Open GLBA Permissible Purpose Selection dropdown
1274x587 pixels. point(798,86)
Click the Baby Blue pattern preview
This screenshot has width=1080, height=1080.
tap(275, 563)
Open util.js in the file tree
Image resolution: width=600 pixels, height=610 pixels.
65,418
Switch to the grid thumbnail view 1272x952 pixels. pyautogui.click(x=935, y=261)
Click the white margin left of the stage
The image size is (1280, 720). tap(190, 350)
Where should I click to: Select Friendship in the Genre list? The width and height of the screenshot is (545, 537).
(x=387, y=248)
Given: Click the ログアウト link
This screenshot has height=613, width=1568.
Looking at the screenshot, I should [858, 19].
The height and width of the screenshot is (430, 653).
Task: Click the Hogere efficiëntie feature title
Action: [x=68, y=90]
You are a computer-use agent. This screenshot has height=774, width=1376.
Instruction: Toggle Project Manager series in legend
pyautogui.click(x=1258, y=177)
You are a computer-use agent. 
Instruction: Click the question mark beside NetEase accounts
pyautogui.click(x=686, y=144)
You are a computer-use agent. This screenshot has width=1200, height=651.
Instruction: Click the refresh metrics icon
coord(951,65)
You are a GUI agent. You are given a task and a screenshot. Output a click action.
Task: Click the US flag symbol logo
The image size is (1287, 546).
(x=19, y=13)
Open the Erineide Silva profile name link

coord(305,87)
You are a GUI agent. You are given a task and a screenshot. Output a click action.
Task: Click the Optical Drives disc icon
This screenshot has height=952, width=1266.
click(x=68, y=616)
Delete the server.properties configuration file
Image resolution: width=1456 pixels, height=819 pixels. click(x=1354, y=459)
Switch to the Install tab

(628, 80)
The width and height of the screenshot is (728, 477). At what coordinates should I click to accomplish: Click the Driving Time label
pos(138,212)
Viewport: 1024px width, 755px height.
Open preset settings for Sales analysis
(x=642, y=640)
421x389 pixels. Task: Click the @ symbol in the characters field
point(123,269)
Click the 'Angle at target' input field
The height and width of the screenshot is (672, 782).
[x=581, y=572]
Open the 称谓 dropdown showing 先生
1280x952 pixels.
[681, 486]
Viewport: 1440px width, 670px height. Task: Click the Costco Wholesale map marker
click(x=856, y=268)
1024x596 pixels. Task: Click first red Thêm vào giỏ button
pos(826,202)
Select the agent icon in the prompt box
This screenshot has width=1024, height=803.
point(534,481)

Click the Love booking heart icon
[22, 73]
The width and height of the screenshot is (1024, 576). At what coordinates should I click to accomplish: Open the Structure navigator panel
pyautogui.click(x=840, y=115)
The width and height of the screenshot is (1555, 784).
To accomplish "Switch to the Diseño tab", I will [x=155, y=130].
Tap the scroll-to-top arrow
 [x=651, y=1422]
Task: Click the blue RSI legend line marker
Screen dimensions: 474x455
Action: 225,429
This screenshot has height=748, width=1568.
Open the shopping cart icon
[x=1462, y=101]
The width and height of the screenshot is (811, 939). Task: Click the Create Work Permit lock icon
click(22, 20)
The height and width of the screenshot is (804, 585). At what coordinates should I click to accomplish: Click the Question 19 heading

= Your instructions =
Copy out all of the data above line for line, with no changes at all.

= Reply to the exercise =
Open GLBA Permissible Purpose Selection dropdown
1274x587 pixels. point(798,86)
Click the Baby Blue pattern preview
This screenshot has width=1080, height=1080.
tap(275, 563)
Open util.js in the file tree
Image resolution: width=600 pixels, height=610 pixels.
65,418
Switch to the grid thumbnail view 1272x952 pixels. pyautogui.click(x=935, y=261)
Click the white margin left of the stage
The image size is (1280, 720). tap(190, 350)
Where should I click to: Select Friendship in the Genre list? The width and height of the screenshot is (545, 537).
(x=387, y=248)
Given: Click the ログアウト link
This screenshot has height=613, width=1568.
Looking at the screenshot, I should [858, 19].
The height and width of the screenshot is (430, 653).
Task: Click the Hogere efficiëntie feature title
Action: [x=68, y=90]
You are a computer-use agent. This screenshot has height=774, width=1376.
Instruction: Toggle Project Manager series in legend
pyautogui.click(x=1258, y=177)
You are a computer-use agent. 
Instruction: Click the question mark beside NetEase accounts
pyautogui.click(x=686, y=144)
You are a computer-use agent. This screenshot has width=1200, height=651.
Instruction: Click the refresh metrics icon
coord(951,65)
You are a GUI agent. You are given a task and a screenshot. Output a click action.
Task: Click the US flag symbol logo
The image size is (1287, 546).
(x=19, y=13)
Open the Erineide Silva profile name link

coord(305,87)
You are a GUI agent. You are given a task and a screenshot. Output a click action.
Task: Click the Optical Drives disc icon
This screenshot has height=952, width=1266.
click(x=68, y=616)
Delete the server.properties configuration file
Image resolution: width=1456 pixels, height=819 pixels. click(x=1354, y=459)
Switch to the Install tab

(628, 80)
The width and height of the screenshot is (728, 477). At what coordinates should I click to accomplish: Click the Driving Time label
pos(138,212)
Viewport: 1024px width, 755px height.
Open preset settings for Sales analysis
(x=642, y=640)
421x389 pixels. Task: Click the @ symbol in the characters field
point(123,269)
Click the 'Angle at target' input field
The height and width of the screenshot is (672, 782).
[x=581, y=572]
Open the 称谓 dropdown showing 先生
1280x952 pixels.
[681, 486]
Viewport: 1440px width, 670px height. Task: Click the Costco Wholesale map marker
click(x=856, y=268)
1024x596 pixels. Task: Click first red Thêm vào giỏ button
pos(826,202)
Select the agent icon in the prompt box
This screenshot has width=1024, height=803.
point(534,481)

Click the Love booking heart icon
[22, 73]
The width and height of the screenshot is (1024, 576). At what coordinates should I click to accomplish: Open the Structure navigator panel
pyautogui.click(x=840, y=115)
The width and height of the screenshot is (1555, 784).
To accomplish "Switch to the Diseño tab", I will [x=155, y=130].
Tap the scroll-to-top arrow
 [x=651, y=1422]
Task: Click the blue RSI legend line marker
Screen dimensions: 474x455
Action: 225,429
This screenshot has height=748, width=1568.
Open the shopping cart icon
[x=1462, y=101]
The width and height of the screenshot is (811, 939). Task: Click the Create Work Permit lock icon
click(22, 20)
The height and width of the screenshot is (804, 585). At what coordinates should I click to accomplish: Click the Question 19 heading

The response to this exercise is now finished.